Texte proposé —
* * * * * * * * *
Autre remarque générale, liée au concept de situation coloniale, en matière d’entreprise, et donc de capitalisme colonial !

Il est difficile d’analyser une situation aliénée du travail, sans la rapporter à une autre situation aliénée du travail, dans le même continent à une étape comparable de développement, par exemple entre Indochine, Chine ou Inde, ou dans des étapes comparables de développement capitaliste, par exemple en France.

Pour reprendre une expression assez connue que nous trouverons plus loin : comment pouvait-on être coolie en Chine ?

Ordre colonial et truchement colonial

Dernière remarque générale, celle de la place et du rôle, au titre des acteurs et des groupes sociaux, ceux du truchement colonial, qu’on les appelle les lettrés, les évolués, ou les nègres blancs comme ce fut le cas en Afrique noire.

La dissertation intitulée « Ordre et maintien de l’ordre en situation coloniale » évoque le sujet, celui des intermédiaires, mais il est dommage que le texte n’ait pas été plus précis sur ce point, au lieu de perdre un peu le lecteur dans des considérations ou observations au demeurant intéressantes, mais en pratiquant une sorte de télescopage historique qui va des tournées de « maintien de l’ordre » des commandants de cercle aux fonctions des SAS, que j’ai bien connues, en passant au travail du renseignement et à l’évocation du rôle du célèbre Lawrence d’Arabie que l’auteur place gaiement dans une réflexion originale, mais crédible ? relative à une nouvelle stratégie fondée sur l’emploi des désordres dans les sociétés coloniales ?

Diable ! Lawrence d’Arabie revisité à ce point ? Dans quel type de société coloniale ?

Le texte était plutôt engageant au départ, en notant que le nouvel ordre colonial créait « un ordre colonial moins manichéen qu’il n’y parait. » (page126), s’il n’avait pas été un peu trop « tendance », au moins dans sa conclusion, en proposant un mot cher à certains chercheurs, l’impensé, ici, « l’impensée globale du désordre colonial. » (page 131)
* * * * * * * * *
Lignes de données —
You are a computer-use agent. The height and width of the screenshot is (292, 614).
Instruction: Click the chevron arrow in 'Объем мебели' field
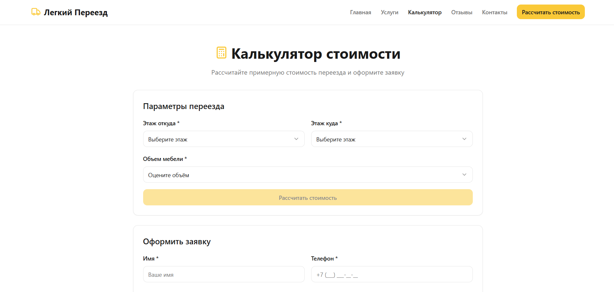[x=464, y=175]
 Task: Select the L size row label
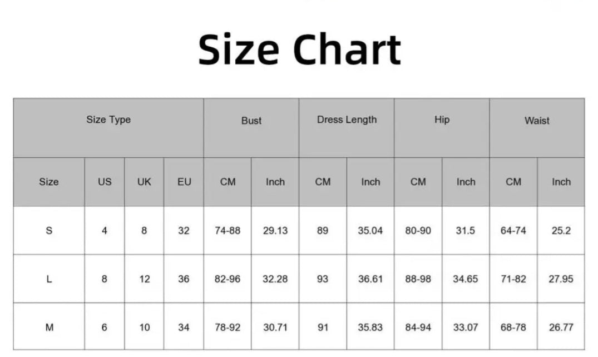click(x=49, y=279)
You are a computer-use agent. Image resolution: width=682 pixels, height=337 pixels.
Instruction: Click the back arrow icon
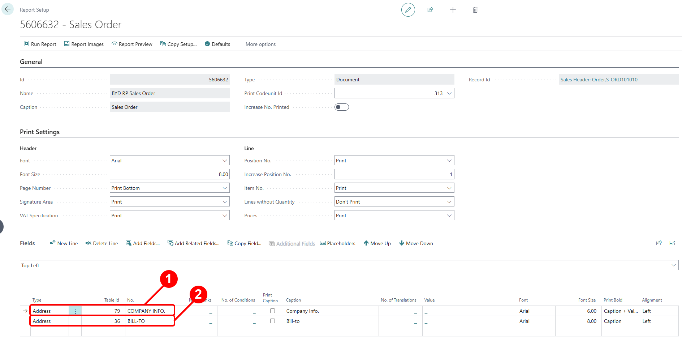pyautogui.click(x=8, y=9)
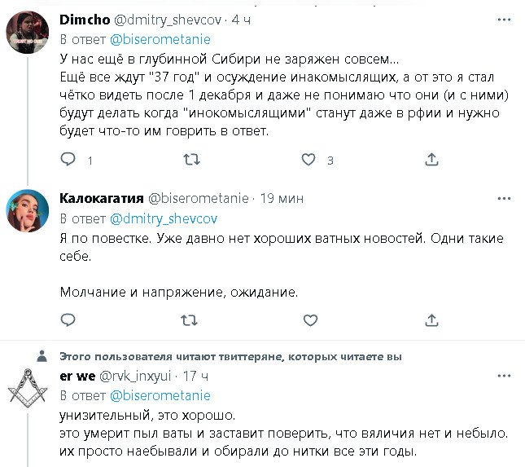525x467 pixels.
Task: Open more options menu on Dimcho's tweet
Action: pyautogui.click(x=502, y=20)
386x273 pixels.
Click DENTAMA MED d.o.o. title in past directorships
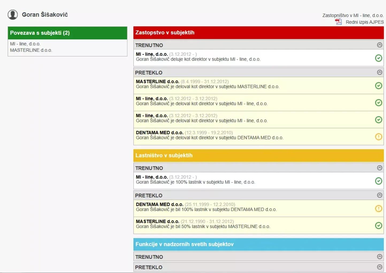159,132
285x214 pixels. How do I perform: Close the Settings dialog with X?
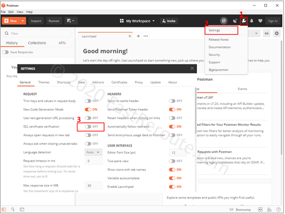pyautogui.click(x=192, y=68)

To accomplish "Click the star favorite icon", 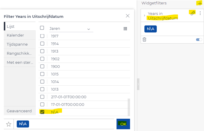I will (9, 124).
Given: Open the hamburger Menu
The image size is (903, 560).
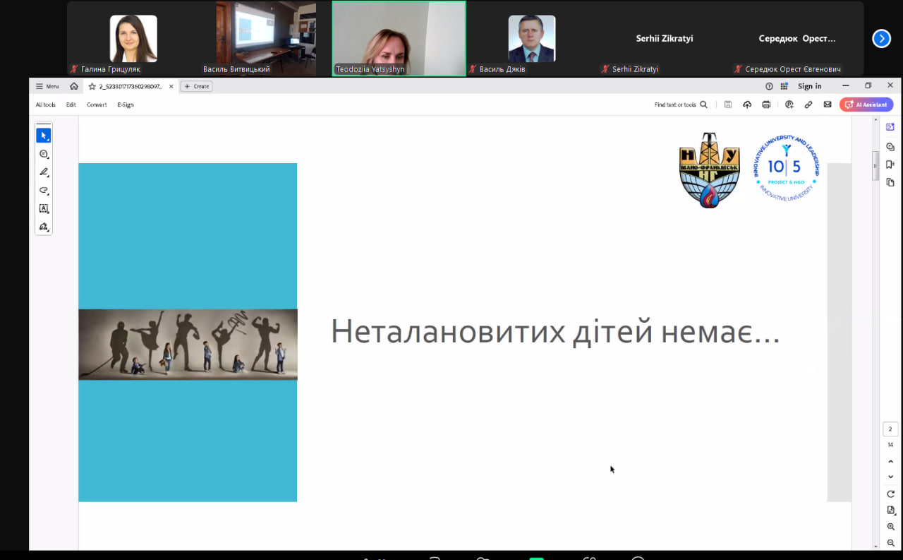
* * * * * * * * *
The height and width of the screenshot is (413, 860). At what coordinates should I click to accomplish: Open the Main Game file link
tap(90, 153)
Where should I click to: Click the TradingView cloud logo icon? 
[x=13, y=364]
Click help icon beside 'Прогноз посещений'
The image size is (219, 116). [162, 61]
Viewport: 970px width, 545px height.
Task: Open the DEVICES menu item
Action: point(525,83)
* * * * * * * * *
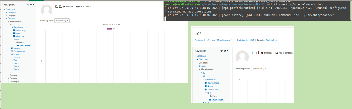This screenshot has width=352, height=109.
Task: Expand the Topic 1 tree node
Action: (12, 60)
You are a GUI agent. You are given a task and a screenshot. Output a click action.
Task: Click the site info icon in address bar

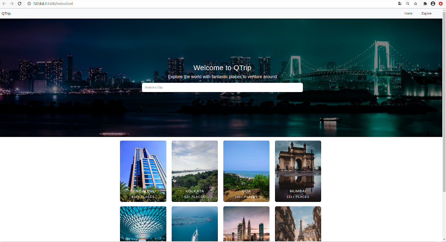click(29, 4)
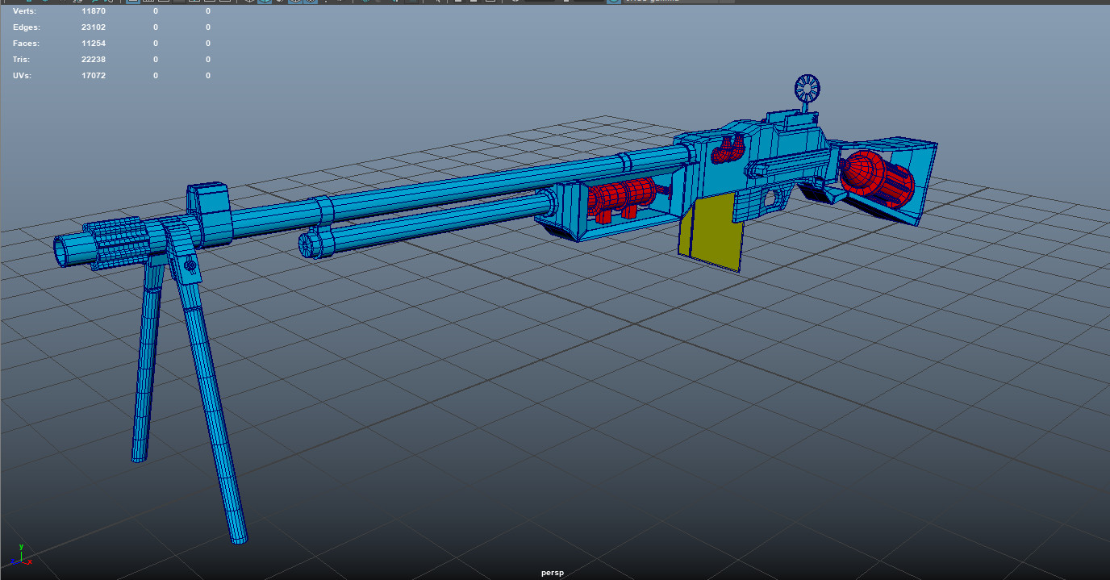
* * * * * * * * *
Objectifs —
[A] Indiquez si chacun des énoncés suivants concorde avec le texte sur la situation coloniale, en répondant par oui ou non et en citant les mots décisifs du texte : (i) la dissertation mentionnée s’intitule « Ordre et maintien de l’ordre en situation coloniale » ; (ii) l’auteur affirme ne rien savoir des fonctions des SAS ; (iii) l’expression sur l’impensé du désordre colonial est rapportée à la page 131.
[B] Substituez « Corée » à « Indochine » dans le passage du texte sur la situation coloniale commençant par « Il est difficile » et allant jusqu’à « en Afrique noire. », puis donnez ce passage.
[C] Écrivez la suite du texte sur la situation coloniale, à partir de sa dernière phrase.
Les enregistrements proviennent d’une autre source.

Réponses aux consignes —
[A]
(i) Oui : « La dissertation intitulée « Ordre et maintien de l’ordre en situation coloniale » évoque le sujet ».
(ii) Non : « aux fonctions des SAS, que j’ai bien connues ».
(iii) Oui : « « l’impensée globale du désordre colonial. » (page 131) ».

[B]
Il est difficile d’analyser une situation aliénée du travail, sans la rapporter à une autre situation aliénée du travail, dans le même continent à une étape comparable de développement, par exemple entre Corée, Chine ou Inde, ou dans des étapes comparables de développement capitaliste, par exemple en France.

Pour reprendre une expression assez connue que nous trouverons plus loin : comment pouvait-on être coolie en Chine ?

Ordre colonial et truchement colonial

Dernière remarque générale, celle de la place et du rôle, au titre des acteurs et des groupes sociaux, ceux du truchement colonial, qu’on les appelle les lettrés, les évolués, ou les nègres blancs comme ce fut le cas en Afrique noire.

[C]
Les pièges particuliers du puzzle historique

Dans la première partie, « Politiques et encadrement des sociétés en contexte colonial », les thèmes traités entrainent à l’évidence un grand risque de télescopage historique, de l’échec inévitable et peut-être programmé de la résolution du casse-tête, du fait de la variété des sujets et des époques, et à cet égard, il est possible de se poser la question de l’utilité de la pièce « Vichy » : où la mettre ?

Il manque peut-être à la pièce photographique du port de Tamatave, pour que le puzzle puisse fonctionner, un rapide état des communications à Madagascar,  à la date de 1895, c’est-à-dire le degré zéro.

Dans la deuxième partie du puzzle, « Acteurs, groupes sociaux, résistances et accommodements dans les sociétés coloniales », la pièce « Races et cultures d’entreprise. Travailler chez Denis Frères dans la Cochinchine des années 1930 » doit-elle se rapporter au concept moderne de culture d’entreprise, sans anachronisme ? Alors même que le concept d’analyse ne trouve pas toujours facilement, et même de nos jours, une application dans beaucoup de nos entreprises ?

Afin de pouvoir mesurer toute la relativité de la description, une citation :

« Ces derniers points montrent que « la culture d’entreprise », vue comme un ensemble de codes de reconnaissance dont l’assimilation est nécessaire pour faire partie  d’un groupe est ici biaisée par le rapport colonial. » (page 190)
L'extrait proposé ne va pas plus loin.